In the image above, there's a picture of a cat on the left. On the right, can you tell whether it's a picture of the same cat, or a picture of a similar looking dog? The difference between the two pictures is that the one on the right has been tweaked a bit by an algorithm to make it difficult for a type of computer model called a convolutional neural network (CNN) to be able to tell what it really is. In this case, the CNN think it's looking at a dog rather than a cat, but what's remarkable is that most people think the same thing.

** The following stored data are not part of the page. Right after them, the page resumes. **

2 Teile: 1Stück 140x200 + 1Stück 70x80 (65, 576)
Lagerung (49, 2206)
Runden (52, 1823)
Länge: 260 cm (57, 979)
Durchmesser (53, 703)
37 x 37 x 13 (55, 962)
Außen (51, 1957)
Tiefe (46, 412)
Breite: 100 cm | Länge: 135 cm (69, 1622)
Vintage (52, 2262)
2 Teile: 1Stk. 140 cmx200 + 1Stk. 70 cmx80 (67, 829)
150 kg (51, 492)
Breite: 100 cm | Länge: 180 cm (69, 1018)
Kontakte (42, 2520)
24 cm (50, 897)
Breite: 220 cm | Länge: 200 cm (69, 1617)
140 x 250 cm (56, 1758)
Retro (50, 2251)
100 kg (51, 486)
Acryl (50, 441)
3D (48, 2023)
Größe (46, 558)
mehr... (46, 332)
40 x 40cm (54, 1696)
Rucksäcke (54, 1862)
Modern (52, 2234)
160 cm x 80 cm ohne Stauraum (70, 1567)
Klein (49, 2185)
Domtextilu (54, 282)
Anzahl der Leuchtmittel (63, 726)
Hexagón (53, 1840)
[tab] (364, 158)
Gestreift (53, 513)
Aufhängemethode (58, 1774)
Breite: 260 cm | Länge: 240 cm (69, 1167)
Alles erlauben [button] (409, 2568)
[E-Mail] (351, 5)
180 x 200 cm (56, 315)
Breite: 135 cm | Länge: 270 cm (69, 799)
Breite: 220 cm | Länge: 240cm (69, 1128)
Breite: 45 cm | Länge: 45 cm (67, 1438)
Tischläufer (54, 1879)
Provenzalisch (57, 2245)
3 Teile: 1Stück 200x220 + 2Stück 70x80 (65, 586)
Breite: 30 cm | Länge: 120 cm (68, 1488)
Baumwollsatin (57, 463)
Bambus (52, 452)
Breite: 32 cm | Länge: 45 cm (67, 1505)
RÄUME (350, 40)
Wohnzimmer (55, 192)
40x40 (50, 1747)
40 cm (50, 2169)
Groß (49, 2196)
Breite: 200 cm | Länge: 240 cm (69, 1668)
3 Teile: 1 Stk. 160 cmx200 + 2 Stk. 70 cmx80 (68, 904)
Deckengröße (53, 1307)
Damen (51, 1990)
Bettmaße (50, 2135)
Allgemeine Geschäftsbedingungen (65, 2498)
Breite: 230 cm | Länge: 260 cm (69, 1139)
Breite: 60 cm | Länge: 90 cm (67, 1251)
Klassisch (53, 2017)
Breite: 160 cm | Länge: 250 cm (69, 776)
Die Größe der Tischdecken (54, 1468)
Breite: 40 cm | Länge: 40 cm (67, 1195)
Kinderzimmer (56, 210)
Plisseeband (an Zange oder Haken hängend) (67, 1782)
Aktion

This is an example of what's called an adversarial image: an image specifically designed to fool neural networks into making an incorrect determination about what they're looking at. Researchers at Google Brain decided to try and figure out whether the same techniques that fool artificial neural networks can also fool the biological neural networks inside of our heads, by developing adversarial images capable of making both computers and humans think that they're looking at something they aren't.
What are Adversarial Images?
Visual classification algorithms powered by convolutional neural networks are commonly used to recognize objects in images. You train these algorithms to recognize something like a panda by showing them lots of different panda pictures, and letting the CNN compare the pictures to figure out what features they share with each other. Once the CNN (commonly called a "classifier") has identified enough panda-like features in its training pictures, it'll be able to reliably recognize pandas in new pictures that you show it.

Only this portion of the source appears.